Coaching awards and records
- Records Venus Williams § Records and achievements; Serena Williams § Other records and achievements;

= Oracene Price =

American tennis coach (born 1952)

Oracene Price (born April 3, 1952), formerly known as Brandy Williams, is an American tennis coach. She is best known for being both the mother and coach of Venus and Serena Williams, both of whom are widely regarded as among the best female tennis players of all time. She is the former wife of Richard Williams, whom she divorced in 2002.

== Biography ==
Nicknamed "Brandy", Price was born in Saginaw, Michigan in 1952. Her father was an automotive worker from the Mississippi Delta. She graduated from Buena Vista High School in 1970 and from Western Michigan University. She has three daughters from a previous marriage to Yusuf Rasheed (born Joseph Bowman): Yetunde Price (1972–2003), who was a former beauty salon owner and registered nurse; Lyndrea Price, a Web designer; and Isha Price, a lawyer. After divorcing Rasheed, while working as a nurse, Oracene married Richard Williams and had two more daughters, Venus Williams and Serena Williams. Both Venus and Serena are professional tennis players who were previously ranked as the world No. 1 in women's singles by the Women's Tennis Association, and both have won numerous Grand Slam tournaments individually and as a doubles team. She helped her husband as he began coaching Venus and Serena in tennis. The Williams family moved to Florida on the offer of Rick Macci to coach their daughters for free.

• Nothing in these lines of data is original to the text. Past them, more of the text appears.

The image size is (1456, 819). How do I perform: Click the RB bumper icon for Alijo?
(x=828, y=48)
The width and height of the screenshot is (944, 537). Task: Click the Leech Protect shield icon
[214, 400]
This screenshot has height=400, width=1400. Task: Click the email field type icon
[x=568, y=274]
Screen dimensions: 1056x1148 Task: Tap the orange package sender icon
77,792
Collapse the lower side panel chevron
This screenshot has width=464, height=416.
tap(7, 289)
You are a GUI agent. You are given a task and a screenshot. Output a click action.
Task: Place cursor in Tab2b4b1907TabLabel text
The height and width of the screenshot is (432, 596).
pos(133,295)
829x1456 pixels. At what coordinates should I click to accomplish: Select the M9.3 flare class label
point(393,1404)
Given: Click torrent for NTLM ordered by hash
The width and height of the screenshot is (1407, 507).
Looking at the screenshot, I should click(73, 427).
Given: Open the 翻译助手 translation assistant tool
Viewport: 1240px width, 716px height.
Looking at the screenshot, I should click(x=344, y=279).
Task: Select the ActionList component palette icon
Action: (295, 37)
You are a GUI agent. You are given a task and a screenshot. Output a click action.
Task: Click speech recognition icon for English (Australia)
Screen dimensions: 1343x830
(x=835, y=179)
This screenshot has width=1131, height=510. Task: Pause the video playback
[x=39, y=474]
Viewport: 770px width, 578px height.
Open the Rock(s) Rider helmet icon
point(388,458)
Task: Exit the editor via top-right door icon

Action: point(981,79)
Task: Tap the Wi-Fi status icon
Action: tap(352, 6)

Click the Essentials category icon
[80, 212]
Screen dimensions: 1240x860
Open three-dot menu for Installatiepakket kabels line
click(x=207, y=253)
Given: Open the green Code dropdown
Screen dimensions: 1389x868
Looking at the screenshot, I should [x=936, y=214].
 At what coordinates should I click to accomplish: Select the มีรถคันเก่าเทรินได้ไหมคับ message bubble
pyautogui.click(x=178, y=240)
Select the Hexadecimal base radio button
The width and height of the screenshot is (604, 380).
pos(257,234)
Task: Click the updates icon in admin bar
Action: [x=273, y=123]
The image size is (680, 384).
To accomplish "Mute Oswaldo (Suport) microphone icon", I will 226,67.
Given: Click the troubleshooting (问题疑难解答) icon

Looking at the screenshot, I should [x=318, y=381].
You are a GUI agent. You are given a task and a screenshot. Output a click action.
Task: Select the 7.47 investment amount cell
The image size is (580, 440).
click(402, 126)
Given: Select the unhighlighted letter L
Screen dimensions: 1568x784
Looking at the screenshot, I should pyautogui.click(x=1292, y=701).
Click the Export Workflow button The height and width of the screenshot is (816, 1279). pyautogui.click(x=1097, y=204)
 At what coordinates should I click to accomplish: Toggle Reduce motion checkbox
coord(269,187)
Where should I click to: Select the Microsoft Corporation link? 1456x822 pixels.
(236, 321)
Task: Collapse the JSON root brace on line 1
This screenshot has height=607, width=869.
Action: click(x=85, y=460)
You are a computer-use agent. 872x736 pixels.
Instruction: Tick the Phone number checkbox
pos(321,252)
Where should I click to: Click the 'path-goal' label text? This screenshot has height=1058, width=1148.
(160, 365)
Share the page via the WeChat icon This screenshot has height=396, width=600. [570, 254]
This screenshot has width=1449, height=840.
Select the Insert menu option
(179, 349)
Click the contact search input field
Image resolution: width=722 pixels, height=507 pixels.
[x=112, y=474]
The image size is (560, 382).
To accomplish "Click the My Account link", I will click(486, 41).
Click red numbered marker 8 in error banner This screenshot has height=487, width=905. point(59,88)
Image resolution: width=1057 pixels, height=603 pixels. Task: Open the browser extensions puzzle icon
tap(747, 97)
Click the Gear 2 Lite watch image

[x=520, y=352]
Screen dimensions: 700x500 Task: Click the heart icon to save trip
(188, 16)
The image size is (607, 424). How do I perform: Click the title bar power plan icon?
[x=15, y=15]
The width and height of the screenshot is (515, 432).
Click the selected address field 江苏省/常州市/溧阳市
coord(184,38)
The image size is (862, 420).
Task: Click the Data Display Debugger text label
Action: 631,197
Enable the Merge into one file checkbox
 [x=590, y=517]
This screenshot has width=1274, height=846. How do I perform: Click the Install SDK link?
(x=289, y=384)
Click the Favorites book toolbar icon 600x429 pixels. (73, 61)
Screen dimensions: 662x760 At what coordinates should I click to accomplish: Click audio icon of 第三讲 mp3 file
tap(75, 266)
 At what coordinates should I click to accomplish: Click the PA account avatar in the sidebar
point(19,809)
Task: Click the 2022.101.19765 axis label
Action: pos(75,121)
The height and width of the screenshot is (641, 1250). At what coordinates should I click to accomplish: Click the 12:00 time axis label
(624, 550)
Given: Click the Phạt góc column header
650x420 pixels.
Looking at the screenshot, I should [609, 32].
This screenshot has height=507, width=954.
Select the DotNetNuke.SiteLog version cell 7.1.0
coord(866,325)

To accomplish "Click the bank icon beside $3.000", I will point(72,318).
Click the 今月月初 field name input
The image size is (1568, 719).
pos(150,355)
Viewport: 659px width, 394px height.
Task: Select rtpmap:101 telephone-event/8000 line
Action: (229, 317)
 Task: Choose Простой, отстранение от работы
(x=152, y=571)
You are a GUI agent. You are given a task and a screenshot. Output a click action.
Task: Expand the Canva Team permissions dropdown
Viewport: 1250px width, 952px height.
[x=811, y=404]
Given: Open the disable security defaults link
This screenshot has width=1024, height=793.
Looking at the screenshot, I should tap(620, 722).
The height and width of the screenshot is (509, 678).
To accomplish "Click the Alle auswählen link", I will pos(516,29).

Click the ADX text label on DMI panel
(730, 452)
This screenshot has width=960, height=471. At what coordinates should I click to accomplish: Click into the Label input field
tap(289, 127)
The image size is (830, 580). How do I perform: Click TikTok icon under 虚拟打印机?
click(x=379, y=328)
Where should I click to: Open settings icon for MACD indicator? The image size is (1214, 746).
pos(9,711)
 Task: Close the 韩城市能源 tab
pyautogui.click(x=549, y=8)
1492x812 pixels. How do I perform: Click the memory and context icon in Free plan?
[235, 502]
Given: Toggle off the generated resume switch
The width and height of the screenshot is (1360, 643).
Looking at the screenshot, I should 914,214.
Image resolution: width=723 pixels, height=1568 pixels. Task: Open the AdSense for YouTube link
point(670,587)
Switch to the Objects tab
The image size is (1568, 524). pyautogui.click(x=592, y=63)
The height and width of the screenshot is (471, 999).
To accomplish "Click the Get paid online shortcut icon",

By the end of 2000, Price was no longer living with her husband Richard Williams, and citing irreconcilable differences, they divorced in 2002. She reverted to her maiden name of Price.

During a semifinal match between Serena and Justine Henin at the 2003 French Open, Williams was booed by fans after a complaint about a line call. Price believes that the boos were motivated by race, saying, "We, as black people, live with this all the time. It's all about control." Tennis journalist and author L. Jon Wertheim has said of Price, "You have to respect anyone incapable of gloss or spin (i.e., unwilling to lie)."

Price describes herself as a deeply spiritual woman. Price also has described herself as being a "rampant feminist" when dealing with the overly sexualized images of women in the media.

She traveled to Kenya with her daughter Serena for charity work, as well as Senegal to aid in the construction of schools.

Price was portrayed by Aunjanue Ellis-Taylor in the 2021 biopic King Richard. Ellis-Taylor was nominated for the Academy Award for Best Supporting Actress for her performance while the film itself was nominated for the Academy Award for Best Picture.

== Coaching ==
Price's coaching has arguably been overshadowed by her role as mother, but as a coach she has been called underappreciated. Price is not a coach in a traditional sense (though she did learn tennis herself to help teach her daughters the technical aspects of the game) and is instead credited, along with Richard for helping to build a solid foundation of self-esteem and outside interests for her daughters.

Venus and Serena's "poise under pressure" is often credited to the self-belief instilled in them by their mother. "There's no such thing as pressure," says Price. "As black Americans, that's all we've ever had. It's life. So where's the pressure?" This approach was coupled with, according to noted tennis coach Nick Bollettieri, a respect that meant that neither Price nor Richard Williams raised their voices to their daughters. Journalist Bonnie D. Ford has said that the longevity exhibited by the Williams sisters is directly attributable to their parents and the way that Richard Williams and Price have helped them manage their careers and lives. Ford believes it is especially admirable that Price and her former husband have continued to remain jointly supportive despite their separation.